Micah 2:11 | |
11. If a man walking in the spirit and falsehood do lie, saying, I will prophesy unto thee of wine and of strong drink; he shall even be the prophet of this people. | 11. Si vir ambulans in spiritu et fallaciter mantiens, stillem tibi pro vino et pro sicera, tunc erit stillans populi hujus (hoc est, hic demum erit Propheta populi hujus: sicut etiam priore membro proprie vertendum est, si prophetem.) |
The Prophet points out here another vice by which the people were infected -- that they wished to be soothed with flatteries: for all the ungodly think that they are in a manner exempt from God's judgment, when they hear no reproof; yea they think themselves happy, when they get flatterers, who are indulgent to their vices. This is now the disease which the Prophet discovers as prevailing among the people. Jerome sought out a meaning quite different here, as in the former verses; but I will not stop to refute him, for it is enough to give the real meaning of the Prophet. But as before he rendered women, princes, and thus perverted entirely the meaning, so he says here, I would I were a vain Prophet, that is, walking in vanity, and mendacious; as though Micah said "I wish I were false in denouncing on you the calamities of which I speak; for I would rather announce to you something joyful and favorable: but I cannot do this, for the Lord commands what is different." But there is nothing of this kind in the words of the Prophet. Let us then return to the text.
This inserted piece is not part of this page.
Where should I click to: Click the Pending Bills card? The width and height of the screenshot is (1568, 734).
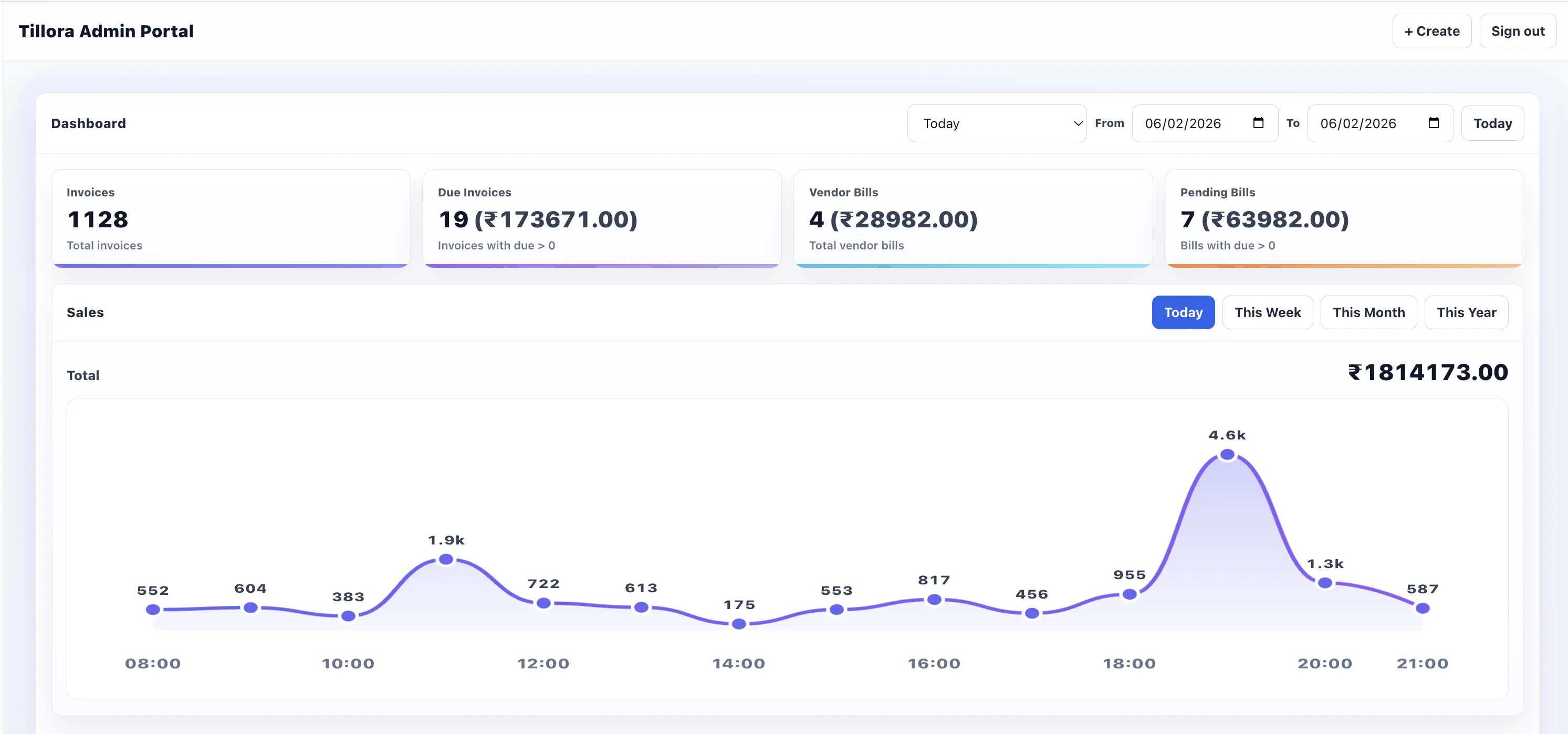click(x=1343, y=218)
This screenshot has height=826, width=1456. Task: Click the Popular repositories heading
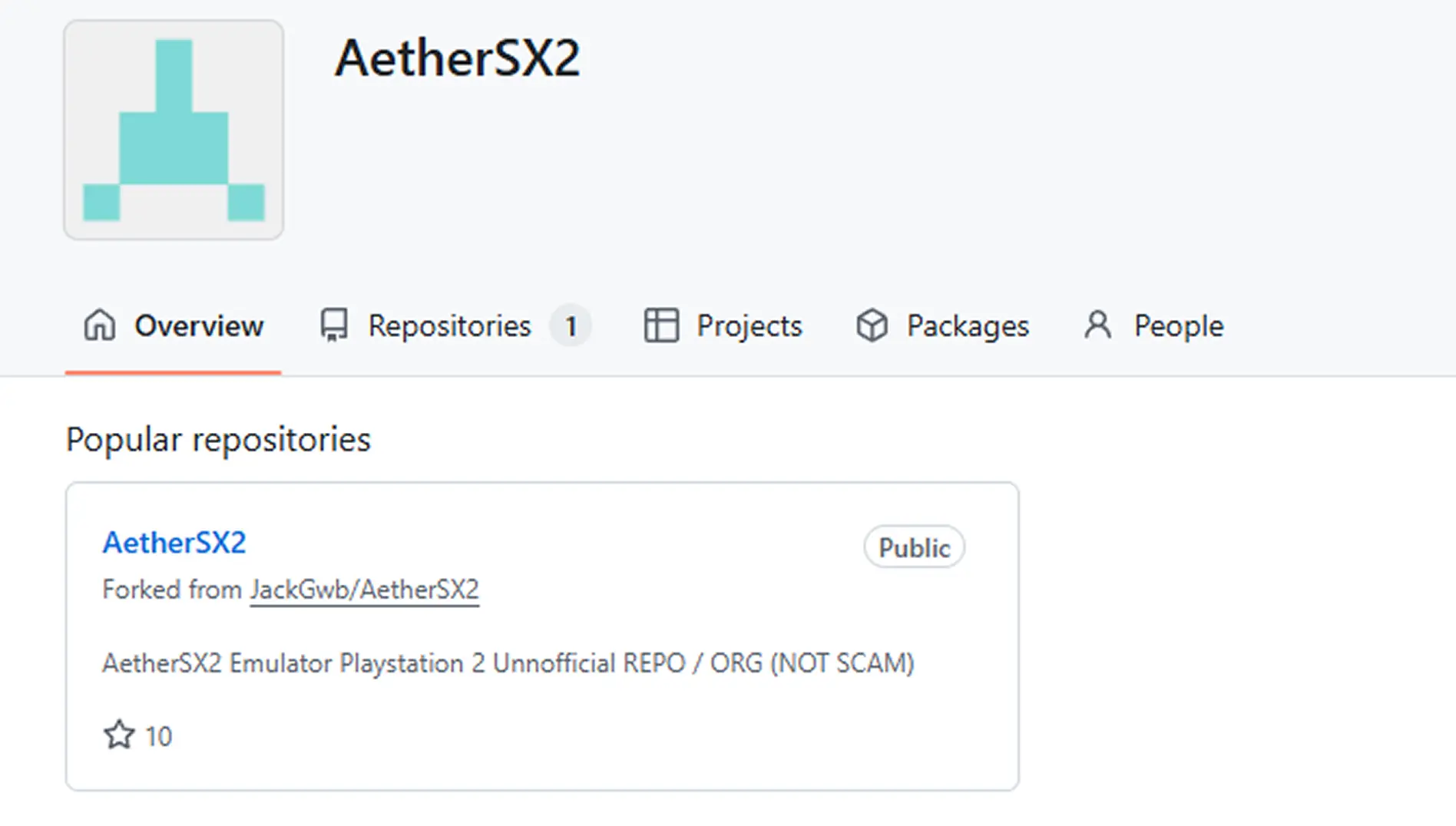[218, 440]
In short, Micah intimates that the Israelites rejected all sound doctrine, for they sought nothing but flatteries, and wished to be cherished in their vices; yea, they desired to be deceived by false adulation to their own ruin. It hence appears that they were not the people they wished to be deemed, that is, the people of God: for the first condition in God's covenant was, -- that he should rule among his people. Inasmuch then as these men would not endure to be governed by Divine power, and wished to have full and unbridled liberty, it was the same as though they had banished God far from them. Hence, by this proof, the Prophet shows that they had wholly departed from God, and had no intercourse with him. If there be then any man walking in the spirit, let him, he says, keep far from the truth; for he will not otherwise be borne by this people. -- How so? Because they will not have honest and faithful teachers. What is then to be done? Let flatterers come, and promise them plenty of wine and strong drink, and they will be their best teachers, and be received with great applause: in short, the suitable teachers of that people were the ungodly; the people could no longer bear the true Prophets; their desire was to have flatterers who were indulgent to all their corruptions.
1 Perhaps a more literal rendering would be thus,--
If a man, the follower of the spirit and of deception,
Speaks falsely, "I will prophesy to thee of wine and of strong drink,"
He then becomes the prophet of this people.
To walk after, or to follow, "the wind," as some render
If a man, walking in the spirit of falsehood and lies,
Prophesy unto thee for wine and for strong drink,
He shall be the prophet of this people.
He puts "for wine," etc., and not "of wine:" but the latter rendering is much more suitable to the context. -- Ed.